■ Work instructions
Print every one of the records verbatim, omitting nothing.

■ Data to examine
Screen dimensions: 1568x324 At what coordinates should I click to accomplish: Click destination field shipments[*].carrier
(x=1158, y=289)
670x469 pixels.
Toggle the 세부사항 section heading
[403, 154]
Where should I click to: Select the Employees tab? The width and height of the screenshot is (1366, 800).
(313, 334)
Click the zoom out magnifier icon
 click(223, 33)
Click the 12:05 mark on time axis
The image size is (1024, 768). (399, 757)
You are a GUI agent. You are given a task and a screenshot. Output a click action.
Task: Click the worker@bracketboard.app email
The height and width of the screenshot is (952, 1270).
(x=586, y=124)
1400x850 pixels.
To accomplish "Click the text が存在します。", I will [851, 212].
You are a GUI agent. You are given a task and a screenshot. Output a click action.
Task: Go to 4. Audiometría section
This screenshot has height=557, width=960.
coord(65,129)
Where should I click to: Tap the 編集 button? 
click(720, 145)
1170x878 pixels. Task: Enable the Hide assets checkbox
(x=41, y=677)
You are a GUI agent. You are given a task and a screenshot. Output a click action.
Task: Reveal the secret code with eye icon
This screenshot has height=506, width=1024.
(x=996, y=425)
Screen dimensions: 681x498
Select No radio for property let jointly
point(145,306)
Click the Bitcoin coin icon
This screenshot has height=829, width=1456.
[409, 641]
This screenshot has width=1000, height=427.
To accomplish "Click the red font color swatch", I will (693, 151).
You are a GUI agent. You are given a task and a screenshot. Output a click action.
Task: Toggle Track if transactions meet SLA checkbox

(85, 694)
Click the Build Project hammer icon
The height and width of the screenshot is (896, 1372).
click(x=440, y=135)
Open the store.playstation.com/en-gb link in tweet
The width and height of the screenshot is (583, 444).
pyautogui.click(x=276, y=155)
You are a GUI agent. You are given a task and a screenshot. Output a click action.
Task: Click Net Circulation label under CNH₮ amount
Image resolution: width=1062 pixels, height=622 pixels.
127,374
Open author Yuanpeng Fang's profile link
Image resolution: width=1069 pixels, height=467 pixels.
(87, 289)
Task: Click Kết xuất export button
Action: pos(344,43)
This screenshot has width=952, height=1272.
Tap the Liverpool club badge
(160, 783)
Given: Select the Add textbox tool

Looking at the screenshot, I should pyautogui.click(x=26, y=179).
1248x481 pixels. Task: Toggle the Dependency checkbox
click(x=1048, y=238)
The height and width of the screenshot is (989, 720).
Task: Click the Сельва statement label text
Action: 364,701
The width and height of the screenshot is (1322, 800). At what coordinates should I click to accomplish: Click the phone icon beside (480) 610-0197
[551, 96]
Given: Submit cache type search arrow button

■ Response to this task
Screen dimensions: 1568x324 At what coordinates should I click to accomplish: Click destination field shipments[*].carrier
(x=1158, y=289)
670x469 pixels.
Toggle the 세부사항 section heading
[403, 154]
Where should I click to: Select the Employees tab? The width and height of the screenshot is (1366, 800).
(313, 334)
Click the zoom out magnifier icon
 click(223, 33)
Click the 12:05 mark on time axis
The image size is (1024, 768). (399, 757)
You are a GUI agent. You are given a task and a screenshot. Output a click action.
Task: Click the worker@bracketboard.app email
The height and width of the screenshot is (952, 1270).
(x=586, y=124)
1400x850 pixels.
To accomplish "Click the text が存在します。", I will [851, 212].
You are a GUI agent. You are given a task and a screenshot. Output a click action.
Task: Go to 4. Audiometría section
This screenshot has height=557, width=960.
coord(65,129)
Where should I click to: Tap the 編集 button? 
click(720, 145)
1170x878 pixels. Task: Enable the Hide assets checkbox
(x=41, y=677)
You are a GUI agent. You are given a task and a screenshot. Output a click action.
Task: Reveal the secret code with eye icon
This screenshot has height=506, width=1024.
(x=996, y=425)
Screen dimensions: 681x498
Select No radio for property let jointly
point(145,306)
Click the Bitcoin coin icon
This screenshot has height=829, width=1456.
[409, 641]
This screenshot has width=1000, height=427.
To accomplish "Click the red font color swatch", I will (693, 151).
You are a GUI agent. You are given a task and a screenshot. Output a click action.
Task: Toggle Track if transactions meet SLA checkbox

(85, 694)
Click the Build Project hammer icon
The height and width of the screenshot is (896, 1372).
click(x=440, y=135)
Open the store.playstation.com/en-gb link in tweet
The width and height of the screenshot is (583, 444).
pyautogui.click(x=276, y=155)
You are a GUI agent. You are given a task and a screenshot. Output a click action.
Task: Click Net Circulation label under CNH₮ amount
Image resolution: width=1062 pixels, height=622 pixels.
127,374
Open author Yuanpeng Fang's profile link
Image resolution: width=1069 pixels, height=467 pixels.
(87, 289)
Task: Click Kết xuất export button
Action: pos(344,43)
This screenshot has width=952, height=1272.
Tap the Liverpool club badge
(160, 783)
Given: Select the Add textbox tool

Looking at the screenshot, I should pyautogui.click(x=26, y=179).
1248x481 pixels. Task: Toggle the Dependency checkbox
click(x=1048, y=238)
The height and width of the screenshot is (989, 720).
Task: Click the Сельва statement label text
Action: 364,701
The width and height of the screenshot is (1322, 800). At what coordinates should I click to accomplish: Click the phone icon beside (480) 610-0197
[551, 96]
Given: Submit cache type search arrow button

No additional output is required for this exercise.